Nice scores guys!
Comparison with ALMA-7B-R
https://forum.opennmt.net/t/llms-as-nmt-comparison-between-alma-7b-r-and-towerinstruct/5641
Cheers! We have noticed the same results internally: on what comes to neural metrics both models are very competitive -- we see a slight edge for TowerInstruct -- but on lexical metrics (BLEU, chrF) there is a huge gap in performance between the two models (favourable for Tower).
Yes! Both ALMA-R and Tower include previous WMT test sets. The best dataset to compare to is WMT23.
We will release the paper very soon with all those numbers there.
when I look deeper into TowerBlocks I don't see any of these WMT testsets, please explain in what fields subset I should look.

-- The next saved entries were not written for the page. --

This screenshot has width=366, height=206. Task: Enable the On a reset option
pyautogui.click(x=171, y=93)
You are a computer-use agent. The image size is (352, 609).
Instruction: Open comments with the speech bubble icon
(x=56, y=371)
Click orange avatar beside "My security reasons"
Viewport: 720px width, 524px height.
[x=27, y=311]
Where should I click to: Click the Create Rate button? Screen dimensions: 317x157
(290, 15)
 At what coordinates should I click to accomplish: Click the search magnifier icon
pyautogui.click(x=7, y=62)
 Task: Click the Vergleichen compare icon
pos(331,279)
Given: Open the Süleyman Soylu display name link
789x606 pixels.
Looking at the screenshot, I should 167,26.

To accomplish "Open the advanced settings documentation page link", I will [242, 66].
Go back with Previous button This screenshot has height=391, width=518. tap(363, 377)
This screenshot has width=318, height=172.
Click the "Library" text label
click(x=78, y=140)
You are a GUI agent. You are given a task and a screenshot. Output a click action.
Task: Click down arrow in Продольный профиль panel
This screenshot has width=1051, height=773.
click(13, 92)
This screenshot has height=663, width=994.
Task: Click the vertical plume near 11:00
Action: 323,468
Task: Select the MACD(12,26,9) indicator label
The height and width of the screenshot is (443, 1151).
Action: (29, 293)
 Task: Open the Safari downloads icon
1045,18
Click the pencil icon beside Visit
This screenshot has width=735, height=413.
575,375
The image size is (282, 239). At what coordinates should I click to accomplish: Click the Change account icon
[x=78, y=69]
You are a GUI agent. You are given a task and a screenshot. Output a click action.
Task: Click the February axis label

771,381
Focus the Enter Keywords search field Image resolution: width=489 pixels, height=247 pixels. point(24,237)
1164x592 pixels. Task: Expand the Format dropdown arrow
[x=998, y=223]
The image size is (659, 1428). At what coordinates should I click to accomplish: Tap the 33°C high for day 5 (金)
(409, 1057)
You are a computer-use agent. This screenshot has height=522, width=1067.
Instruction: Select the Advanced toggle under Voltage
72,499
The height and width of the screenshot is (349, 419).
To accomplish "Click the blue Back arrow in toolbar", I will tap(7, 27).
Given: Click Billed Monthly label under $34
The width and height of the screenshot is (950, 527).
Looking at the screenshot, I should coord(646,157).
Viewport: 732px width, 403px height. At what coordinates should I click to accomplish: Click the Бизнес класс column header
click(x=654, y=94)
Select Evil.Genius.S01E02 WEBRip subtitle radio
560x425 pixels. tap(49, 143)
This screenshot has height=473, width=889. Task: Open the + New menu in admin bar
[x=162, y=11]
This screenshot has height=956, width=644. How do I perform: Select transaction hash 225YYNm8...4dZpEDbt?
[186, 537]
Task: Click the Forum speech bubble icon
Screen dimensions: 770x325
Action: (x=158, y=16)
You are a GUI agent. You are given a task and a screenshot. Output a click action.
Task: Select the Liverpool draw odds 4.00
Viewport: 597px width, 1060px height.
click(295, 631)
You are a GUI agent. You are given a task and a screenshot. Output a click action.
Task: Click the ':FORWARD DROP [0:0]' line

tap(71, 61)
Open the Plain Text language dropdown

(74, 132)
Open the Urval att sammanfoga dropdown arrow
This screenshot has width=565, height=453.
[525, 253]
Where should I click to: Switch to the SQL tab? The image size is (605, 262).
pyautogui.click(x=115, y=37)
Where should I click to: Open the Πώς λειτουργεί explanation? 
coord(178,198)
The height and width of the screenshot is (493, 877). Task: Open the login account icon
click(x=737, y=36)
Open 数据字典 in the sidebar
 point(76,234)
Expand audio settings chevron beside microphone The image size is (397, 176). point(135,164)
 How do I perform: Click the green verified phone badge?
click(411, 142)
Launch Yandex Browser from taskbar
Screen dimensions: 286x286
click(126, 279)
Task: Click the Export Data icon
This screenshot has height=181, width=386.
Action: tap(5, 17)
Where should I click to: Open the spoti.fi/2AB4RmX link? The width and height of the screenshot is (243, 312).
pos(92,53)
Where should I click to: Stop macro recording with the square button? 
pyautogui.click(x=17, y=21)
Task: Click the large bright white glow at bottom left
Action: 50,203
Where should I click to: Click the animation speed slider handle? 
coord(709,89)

and btw for alma, in the original paper it says: "The training parallel data is sourced from the WMT’17 to WMT’20. T"
Alright, thanks for the clarification: ALMA sources from 2017 to 2020. We use WMT data from 2014 to 2022.
We did not use the full test sets --- we selected only a few samples from each test set with high-quality translations. In TowerBlocks, they are under "general_mt_clean". We also released all translation records and their sources here: https://huggingface.co/datasets/Unbabel/TowerBlocks-v0.1-MT-records
IMO you need to be specific in the model card saying you trained on this dataset because you only mention towerblocks not towerblocks-mt-records
To clarify, TowerBlocks includes TowerBlocks-MT-records. We only created the latter because some practitioners asked us to create a dataset composed exclusively by the MT records in TowerBlocks.
okay, then back to my initial question.
in TowerBlocks, if I select task="machine translation" and "split=train" I am getting only the following "datasets": news21_docs_filtered, opus_doc_filtered, ted_talks_doc_filtered
so wmt14-22 are included where ?
Oh I see now! That can indeed be a bit confusing -- we will make that clearer in the model card.
We have used data from training and development (or testing) sets in TowerBlocks --- the split refers to that (the origin of the data, and not how we used it to build TowerInstruct). To get access to all the sentence-level MT data, disregard the "split" column, and only select the task.